> **About this exercise**:
Please copy, exactly as they appear below, the lines from the one containing "Instruction: Open Bonenail's profile avatar" through the one containing "Image resolution: width=1022".

> **Available data**:
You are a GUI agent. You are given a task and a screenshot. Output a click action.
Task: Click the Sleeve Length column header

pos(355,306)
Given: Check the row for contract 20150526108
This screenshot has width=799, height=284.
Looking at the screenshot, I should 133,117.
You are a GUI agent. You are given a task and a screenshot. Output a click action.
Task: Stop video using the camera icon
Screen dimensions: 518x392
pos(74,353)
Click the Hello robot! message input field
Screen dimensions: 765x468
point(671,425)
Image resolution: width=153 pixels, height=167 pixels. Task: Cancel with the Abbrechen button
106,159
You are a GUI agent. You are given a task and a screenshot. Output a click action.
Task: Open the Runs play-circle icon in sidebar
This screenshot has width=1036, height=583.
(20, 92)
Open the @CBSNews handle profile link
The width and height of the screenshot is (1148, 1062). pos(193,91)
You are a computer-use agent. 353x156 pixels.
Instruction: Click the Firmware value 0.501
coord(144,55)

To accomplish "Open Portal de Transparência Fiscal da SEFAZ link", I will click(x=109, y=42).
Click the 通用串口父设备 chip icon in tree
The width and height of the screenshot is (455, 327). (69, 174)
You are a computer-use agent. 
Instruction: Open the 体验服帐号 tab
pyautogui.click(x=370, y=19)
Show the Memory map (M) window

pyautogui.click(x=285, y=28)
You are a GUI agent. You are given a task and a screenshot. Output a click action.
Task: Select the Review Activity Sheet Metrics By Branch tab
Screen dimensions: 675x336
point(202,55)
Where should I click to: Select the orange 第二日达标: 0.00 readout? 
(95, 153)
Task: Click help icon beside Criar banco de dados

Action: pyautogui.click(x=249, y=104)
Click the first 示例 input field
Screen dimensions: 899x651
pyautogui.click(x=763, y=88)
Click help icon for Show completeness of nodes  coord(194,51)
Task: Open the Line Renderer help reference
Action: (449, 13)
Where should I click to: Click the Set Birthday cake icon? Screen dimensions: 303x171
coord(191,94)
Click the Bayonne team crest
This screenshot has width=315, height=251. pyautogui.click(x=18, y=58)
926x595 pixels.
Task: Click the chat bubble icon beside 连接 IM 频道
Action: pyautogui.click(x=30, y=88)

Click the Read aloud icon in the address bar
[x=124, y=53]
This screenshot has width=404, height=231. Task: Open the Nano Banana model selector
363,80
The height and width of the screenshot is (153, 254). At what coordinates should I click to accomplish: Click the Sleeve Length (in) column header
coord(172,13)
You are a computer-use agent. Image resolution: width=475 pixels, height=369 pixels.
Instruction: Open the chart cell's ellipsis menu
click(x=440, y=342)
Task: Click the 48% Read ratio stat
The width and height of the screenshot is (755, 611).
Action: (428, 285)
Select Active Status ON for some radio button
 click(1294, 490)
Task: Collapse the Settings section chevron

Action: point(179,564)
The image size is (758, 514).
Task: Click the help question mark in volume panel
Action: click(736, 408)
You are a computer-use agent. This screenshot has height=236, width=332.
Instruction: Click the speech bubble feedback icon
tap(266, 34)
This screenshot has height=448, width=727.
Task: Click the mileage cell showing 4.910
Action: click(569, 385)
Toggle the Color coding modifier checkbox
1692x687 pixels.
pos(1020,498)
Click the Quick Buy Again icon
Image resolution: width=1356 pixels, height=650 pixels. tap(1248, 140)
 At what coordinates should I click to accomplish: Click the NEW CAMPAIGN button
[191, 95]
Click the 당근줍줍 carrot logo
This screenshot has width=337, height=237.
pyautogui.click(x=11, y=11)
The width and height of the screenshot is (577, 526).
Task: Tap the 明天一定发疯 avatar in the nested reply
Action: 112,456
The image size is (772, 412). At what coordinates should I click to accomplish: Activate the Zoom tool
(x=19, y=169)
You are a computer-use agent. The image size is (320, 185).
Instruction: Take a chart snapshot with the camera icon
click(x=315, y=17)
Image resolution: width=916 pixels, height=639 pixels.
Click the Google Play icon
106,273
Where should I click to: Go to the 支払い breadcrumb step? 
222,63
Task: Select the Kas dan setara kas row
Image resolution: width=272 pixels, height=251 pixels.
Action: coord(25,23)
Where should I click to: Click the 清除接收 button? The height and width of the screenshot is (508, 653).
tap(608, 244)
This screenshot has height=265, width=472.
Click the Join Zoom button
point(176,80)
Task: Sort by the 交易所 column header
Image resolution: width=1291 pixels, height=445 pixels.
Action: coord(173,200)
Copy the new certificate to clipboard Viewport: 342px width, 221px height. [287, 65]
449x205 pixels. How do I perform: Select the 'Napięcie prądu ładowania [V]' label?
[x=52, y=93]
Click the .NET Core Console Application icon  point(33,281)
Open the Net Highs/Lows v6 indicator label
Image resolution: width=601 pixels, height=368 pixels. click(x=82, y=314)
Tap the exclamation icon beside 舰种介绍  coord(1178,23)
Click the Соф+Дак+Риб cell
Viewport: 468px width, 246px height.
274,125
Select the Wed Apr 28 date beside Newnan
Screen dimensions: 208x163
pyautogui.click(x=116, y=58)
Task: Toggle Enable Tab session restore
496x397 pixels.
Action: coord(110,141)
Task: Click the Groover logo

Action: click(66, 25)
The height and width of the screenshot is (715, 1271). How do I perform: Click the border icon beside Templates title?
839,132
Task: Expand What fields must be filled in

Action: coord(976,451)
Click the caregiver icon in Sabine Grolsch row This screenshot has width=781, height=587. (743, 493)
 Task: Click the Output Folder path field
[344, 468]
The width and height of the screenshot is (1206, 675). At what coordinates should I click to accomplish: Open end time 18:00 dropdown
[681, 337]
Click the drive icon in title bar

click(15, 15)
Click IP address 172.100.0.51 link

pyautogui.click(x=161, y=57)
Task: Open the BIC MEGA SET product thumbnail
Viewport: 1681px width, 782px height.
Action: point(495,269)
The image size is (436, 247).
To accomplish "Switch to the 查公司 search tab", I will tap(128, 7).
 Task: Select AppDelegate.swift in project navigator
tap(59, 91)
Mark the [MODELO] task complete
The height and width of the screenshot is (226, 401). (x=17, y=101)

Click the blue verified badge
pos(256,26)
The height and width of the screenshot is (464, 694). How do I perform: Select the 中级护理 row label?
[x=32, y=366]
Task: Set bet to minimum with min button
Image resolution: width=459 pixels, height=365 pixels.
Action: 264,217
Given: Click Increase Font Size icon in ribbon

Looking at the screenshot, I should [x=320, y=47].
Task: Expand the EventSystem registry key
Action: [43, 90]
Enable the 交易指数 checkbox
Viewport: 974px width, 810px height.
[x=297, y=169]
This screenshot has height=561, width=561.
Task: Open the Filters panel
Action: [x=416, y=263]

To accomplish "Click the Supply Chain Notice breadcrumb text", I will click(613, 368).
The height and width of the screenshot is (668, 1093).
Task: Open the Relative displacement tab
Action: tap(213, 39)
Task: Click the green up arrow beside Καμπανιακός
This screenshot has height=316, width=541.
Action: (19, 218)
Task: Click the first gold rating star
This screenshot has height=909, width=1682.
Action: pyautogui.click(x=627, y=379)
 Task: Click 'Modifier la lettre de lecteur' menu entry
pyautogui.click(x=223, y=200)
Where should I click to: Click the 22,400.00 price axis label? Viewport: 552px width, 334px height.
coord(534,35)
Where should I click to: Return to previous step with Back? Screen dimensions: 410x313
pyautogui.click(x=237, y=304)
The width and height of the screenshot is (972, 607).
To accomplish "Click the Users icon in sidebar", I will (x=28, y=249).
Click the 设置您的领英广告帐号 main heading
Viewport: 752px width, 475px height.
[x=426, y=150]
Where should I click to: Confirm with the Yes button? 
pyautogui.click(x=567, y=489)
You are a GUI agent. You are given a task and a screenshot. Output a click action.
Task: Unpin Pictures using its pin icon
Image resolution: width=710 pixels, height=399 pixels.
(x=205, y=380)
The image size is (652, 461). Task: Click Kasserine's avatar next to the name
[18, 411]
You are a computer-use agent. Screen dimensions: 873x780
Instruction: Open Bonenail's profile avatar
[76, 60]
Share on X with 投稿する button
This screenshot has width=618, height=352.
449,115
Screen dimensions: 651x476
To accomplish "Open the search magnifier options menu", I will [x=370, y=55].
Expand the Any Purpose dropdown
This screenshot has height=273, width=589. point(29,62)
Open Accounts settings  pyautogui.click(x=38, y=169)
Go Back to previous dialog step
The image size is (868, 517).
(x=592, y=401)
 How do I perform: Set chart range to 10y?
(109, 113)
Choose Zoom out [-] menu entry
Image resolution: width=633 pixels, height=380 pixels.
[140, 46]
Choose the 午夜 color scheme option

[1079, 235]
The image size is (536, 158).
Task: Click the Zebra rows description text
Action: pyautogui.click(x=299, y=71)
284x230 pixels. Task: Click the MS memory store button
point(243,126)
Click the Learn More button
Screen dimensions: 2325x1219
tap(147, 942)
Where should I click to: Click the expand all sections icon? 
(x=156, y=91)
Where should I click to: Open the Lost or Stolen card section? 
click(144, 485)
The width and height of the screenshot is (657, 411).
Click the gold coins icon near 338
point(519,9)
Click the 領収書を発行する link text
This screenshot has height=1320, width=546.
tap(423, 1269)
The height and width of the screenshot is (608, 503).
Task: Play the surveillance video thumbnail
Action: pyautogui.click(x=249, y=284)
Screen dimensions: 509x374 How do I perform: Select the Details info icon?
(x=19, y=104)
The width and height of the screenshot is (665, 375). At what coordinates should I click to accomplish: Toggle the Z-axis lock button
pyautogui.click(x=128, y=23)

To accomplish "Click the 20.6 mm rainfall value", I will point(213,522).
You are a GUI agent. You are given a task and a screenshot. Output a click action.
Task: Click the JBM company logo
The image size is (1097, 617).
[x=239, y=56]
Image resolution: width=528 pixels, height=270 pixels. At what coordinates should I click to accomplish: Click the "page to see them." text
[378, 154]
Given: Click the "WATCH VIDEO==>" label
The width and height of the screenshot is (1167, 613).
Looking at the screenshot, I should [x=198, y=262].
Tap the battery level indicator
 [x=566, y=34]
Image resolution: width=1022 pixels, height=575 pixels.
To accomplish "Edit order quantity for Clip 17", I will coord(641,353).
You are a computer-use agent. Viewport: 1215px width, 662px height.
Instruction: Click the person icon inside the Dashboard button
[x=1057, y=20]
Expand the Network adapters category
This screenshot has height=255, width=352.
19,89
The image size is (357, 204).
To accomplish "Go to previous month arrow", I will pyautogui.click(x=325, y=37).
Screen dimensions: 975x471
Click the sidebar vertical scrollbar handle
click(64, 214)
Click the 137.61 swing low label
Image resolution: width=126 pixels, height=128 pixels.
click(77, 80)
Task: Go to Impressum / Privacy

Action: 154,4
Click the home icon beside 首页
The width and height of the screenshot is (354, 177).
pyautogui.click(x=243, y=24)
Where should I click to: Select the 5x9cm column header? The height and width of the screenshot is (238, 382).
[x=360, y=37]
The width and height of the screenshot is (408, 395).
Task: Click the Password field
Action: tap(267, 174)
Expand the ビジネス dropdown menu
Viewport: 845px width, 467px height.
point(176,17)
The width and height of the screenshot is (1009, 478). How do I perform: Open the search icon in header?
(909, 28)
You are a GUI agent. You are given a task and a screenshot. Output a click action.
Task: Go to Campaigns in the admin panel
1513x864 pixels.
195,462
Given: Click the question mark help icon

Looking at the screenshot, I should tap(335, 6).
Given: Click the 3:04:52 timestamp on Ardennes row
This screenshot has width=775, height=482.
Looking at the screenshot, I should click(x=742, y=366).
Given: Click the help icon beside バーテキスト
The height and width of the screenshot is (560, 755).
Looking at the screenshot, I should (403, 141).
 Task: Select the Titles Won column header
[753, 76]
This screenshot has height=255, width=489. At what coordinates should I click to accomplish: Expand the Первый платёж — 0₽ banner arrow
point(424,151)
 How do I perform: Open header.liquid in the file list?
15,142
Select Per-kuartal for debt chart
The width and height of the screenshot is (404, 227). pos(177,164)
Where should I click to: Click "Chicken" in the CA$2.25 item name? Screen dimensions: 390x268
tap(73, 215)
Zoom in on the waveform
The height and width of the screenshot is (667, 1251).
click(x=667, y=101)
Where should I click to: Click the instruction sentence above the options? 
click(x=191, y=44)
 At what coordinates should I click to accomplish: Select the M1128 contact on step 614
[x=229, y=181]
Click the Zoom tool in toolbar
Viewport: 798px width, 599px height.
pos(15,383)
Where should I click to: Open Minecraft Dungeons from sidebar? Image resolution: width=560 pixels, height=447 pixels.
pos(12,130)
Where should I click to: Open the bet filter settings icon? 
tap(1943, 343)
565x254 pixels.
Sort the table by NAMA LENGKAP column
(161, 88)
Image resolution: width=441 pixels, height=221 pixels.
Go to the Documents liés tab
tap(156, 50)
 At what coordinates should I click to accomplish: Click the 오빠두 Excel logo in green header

> **Output for this task**:
Instruction: Open Bonenail's profile avatar
[76, 60]
Share on X with 投稿する button
This screenshot has width=618, height=352.
449,115
Screen dimensions: 651x476
To accomplish "Open the search magnifier options menu", I will [x=370, y=55].
Expand the Any Purpose dropdown
This screenshot has height=273, width=589. point(29,62)
Open Accounts settings  pyautogui.click(x=38, y=169)
Go Back to previous dialog step
The image size is (868, 517).
(x=592, y=401)
 How do I perform: Set chart range to 10y?
(109, 113)
Choose Zoom out [-] menu entry
Image resolution: width=633 pixels, height=380 pixels.
[140, 46]
Choose the 午夜 color scheme option

[1079, 235]
The image size is (536, 158).
Task: Click the Zebra rows description text
Action: pyautogui.click(x=299, y=71)
284x230 pixels. Task: Click the MS memory store button
point(243,126)
Click the Learn More button
Screen dimensions: 2325x1219
tap(147, 942)
Where should I click to: Click the expand all sections icon? 
(x=156, y=91)
Where should I click to: Open the Lost or Stolen card section? 
click(144, 485)
The width and height of the screenshot is (657, 411).
Click the gold coins icon near 338
point(519,9)
Click the 領収書を発行する link text
This screenshot has height=1320, width=546.
tap(423, 1269)
The height and width of the screenshot is (608, 503).
Task: Play the surveillance video thumbnail
Action: pyautogui.click(x=249, y=284)
Screen dimensions: 509x374 How do I perform: Select the Details info icon?
(x=19, y=104)
The width and height of the screenshot is (665, 375). At what coordinates should I click to accomplish: Toggle the Z-axis lock button
pyautogui.click(x=128, y=23)

To accomplish "Click the 20.6 mm rainfall value", I will point(213,522).
You are a GUI agent. You are given a task and a screenshot. Output a click action.
Task: Click the JBM company logo
The image size is (1097, 617).
[x=239, y=56]
Image resolution: width=528 pixels, height=270 pixels. At what coordinates should I click to accomplish: Click the "page to see them." text
[378, 154]
Given: Click the "WATCH VIDEO==>" label
The width and height of the screenshot is (1167, 613).
Looking at the screenshot, I should [x=198, y=262].
Tap the battery level indicator
 [x=566, y=34]
Image resolution: width=1022 pixels, height=575 pixels.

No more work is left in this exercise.